Brian May vê a faixa como algo maior do que um sucesso. Para ele, "Bohemian Rhapsody" resume muito do que o Queen queria ser. "Ela encapsula muito do que somos, do que fomos e do que era o nosso sonho. Há muitas facetas na música do Queen. Nós entramos em muitas áreas acreditando que poderíamos inovar. 'Bohemian Rhapsody' tem muito conteúdo", disse o guitarrista, em fala recuperada pela Far Out.
A força da música está justamente nessa mistura que poderia ter dado errado. O Queen não queria ser apenas uma banda pesada, nem apenas um grupo pop, nem uma imitação glam de algo que já existia. May lembraria que o grupo cresceu ouvindo rock and roll nascer e queria levar adiante aquela sensação de novidade. Little Richard, Buddy Holly, Elvis Presley, Jeff Beck, Led Zeppelin e Black Sabbath aparecem nesse mapa de referências não como peças coladas, mas como parte de uma ambição: pegar o que havia de excitante no rock e construir algo próprio.
May explicou essa ideia ao falar sobre o sonho inicial da banda: "Tínhamos um sonho de que seríamos compositores. Seríamos criadores. E por baixo de tudo isso haveria algo muito imponderável, emocionante, pesado e desafiador." A frase combina com "Bohemian Rhapsody" porque a música não é pesada do começo ao fim, mas carrega uma densidade incomum. Ela muda de forma várias vezes e ainda assim continua soando como uma única peça, não como um monte de partes costuradas às pressas.
Outro detalhe importante é que o Queen não tratava técnica meramente como um enfeite. Roger Taylor já observou que, para fazer uma música como aquela funcionar, "você realmente precisava ser bom no seu instrumento". Mas a técnica não aparece apenas para exibir habilidade. As harmonias vocais, o solo de May, a entrada da banda na parte pesada e a dinâmica entre delicadeza e teatralidade servem ao efeito geral. O virtuosismo está lá, mas a música não vira aula de conservatório com figurino de rock.

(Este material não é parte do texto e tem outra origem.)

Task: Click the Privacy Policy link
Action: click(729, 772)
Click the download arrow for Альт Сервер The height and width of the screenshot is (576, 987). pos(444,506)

Com o tempo, "Bohemian Rhapsody" virou uma espécie de cartão de visitas definitivo do Queen. Sobreviveu a mudanças de geração, voltou às paradas em diferentes momentos e se tornou uma música conhecida até por quem nunca ouviu um álbum inteiro da banda. Isso também pode ser uma armadilha, porque uma canção tão famosa às vezes vira monumento e perde o estranhamento original. Mas, quando se olha para 1975, ainda dá para perceber o risco: uma banda querendo colocar ópera, hard rock, balada e humor dramático dentro de um single.
Por isso a escolha de Brian May faz sentido. "Bohemian Rhapsody" não resume todo o Queen, porque nenhuma música sozinha conseguiria fazer isso. Mas mostra o impulso central da banda: tentar algo maior, mais estranho e mais teatral do que o esperado, sem abrir mão da melodia. Se alguém quisesse entender por que o Queen não queria ser "o novo" qualquer coisa, essa seria a faixa certa para começar.